#### EXERCISE:
Identify every line that contains the word "Export" and copy each one out in full, treating uppercase and lowercase letters as different.

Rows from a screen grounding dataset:
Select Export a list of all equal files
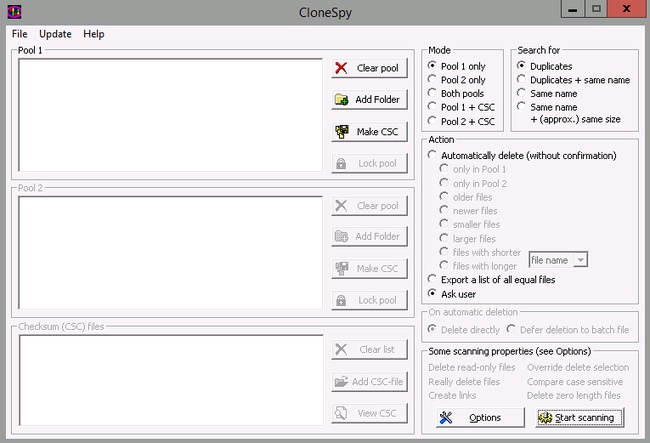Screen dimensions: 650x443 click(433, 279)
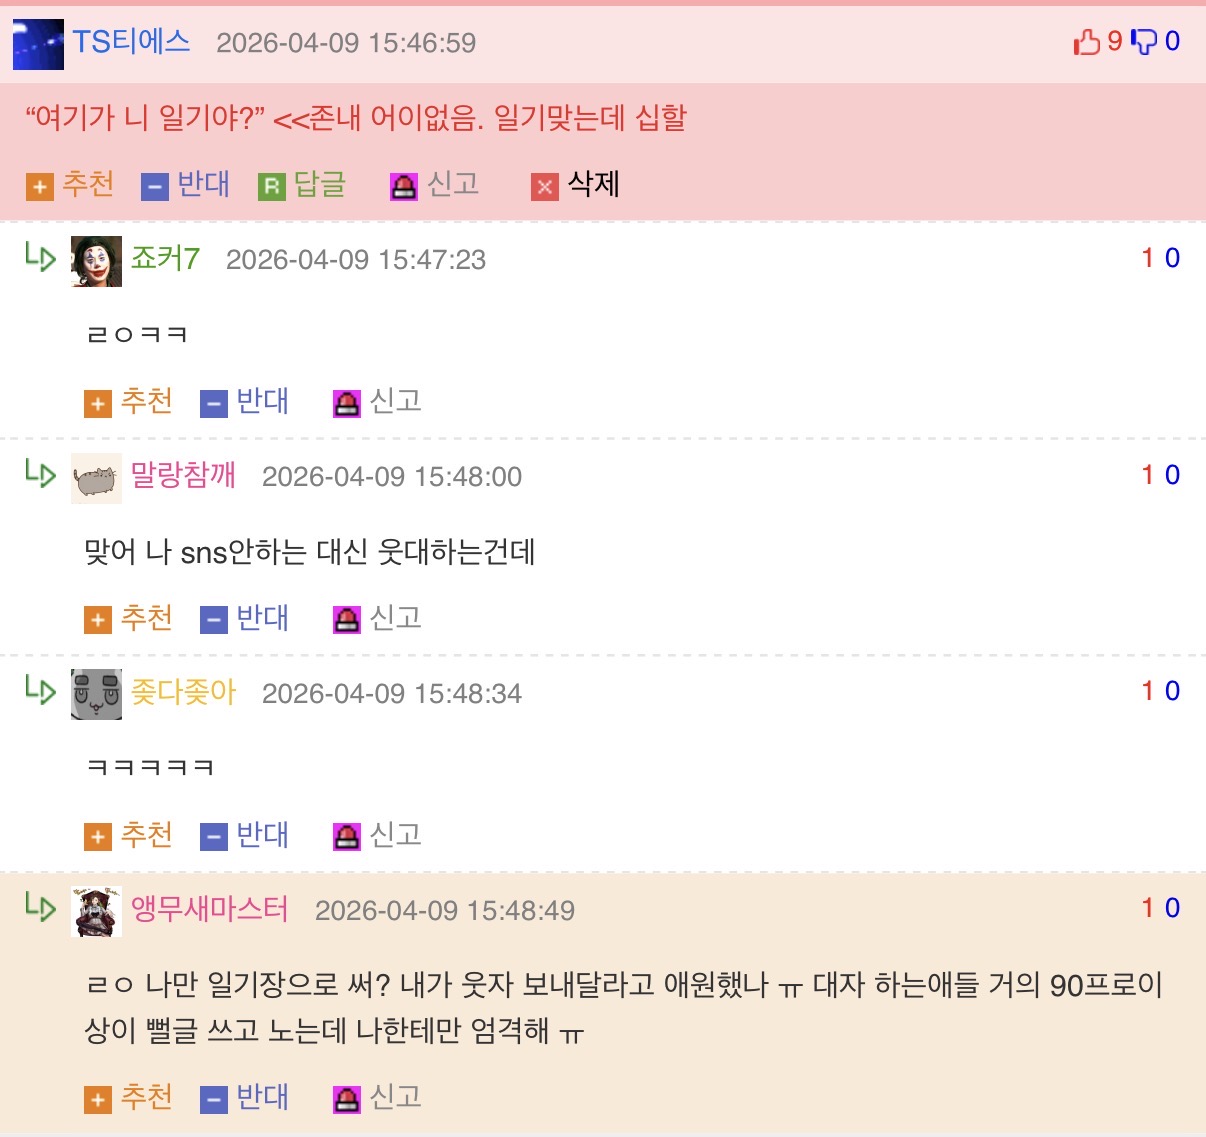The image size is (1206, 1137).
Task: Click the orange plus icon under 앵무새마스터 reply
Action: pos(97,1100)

#### WRITTEN SOLUTION:
Select Export a list of all equal files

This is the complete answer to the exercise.